I’ll recreate the database:
postgres=# create database "sandbox" with owner "postgres" template='template0' encoding 'utf8' lc_collate='en_NZ.utf8' lc_ctype='en_NZ.utf8';
CREATE DATABASE
Then I’ll use the \c sandbox
command to switch to the sandbox
database, and \dt
to display tables within that database.
postgres=# \c sandbox
You are now connected to database "sandbox" as user "postgres".
sandbox=# \dt
Did not find any relations.
There aren’t any tables, confirming that deleting and recreating the database was successful.

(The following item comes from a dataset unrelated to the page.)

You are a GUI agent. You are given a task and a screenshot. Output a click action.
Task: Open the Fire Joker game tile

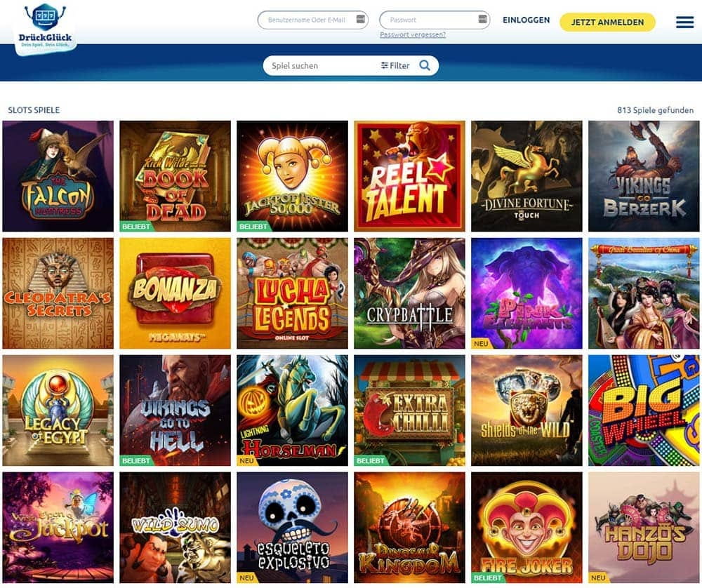tap(527, 528)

Finally I’ll restore the database from the script I created earlier:
$ sudo -u postgres psql -d sandbox < /tmp/sandbox_backup.sql
SET
SET
SET
SET
SET
set_config
------------
(1 row)
SET
SET
SET
SET
SET
SET
CREATE TABLE
ALTER TABLE
COPY 3
CREATE INDEX
I’ll do one last test, to make sure that the data in the restored table matches the original:
In this post, I’ve demonstrated how to install and use PostgreSQL.
In future posts, I plan to explore PostgreSQL more and install some other database systems. I’d like to benchmark different methods of connecting to PostgreSQL and try out psycopg v3.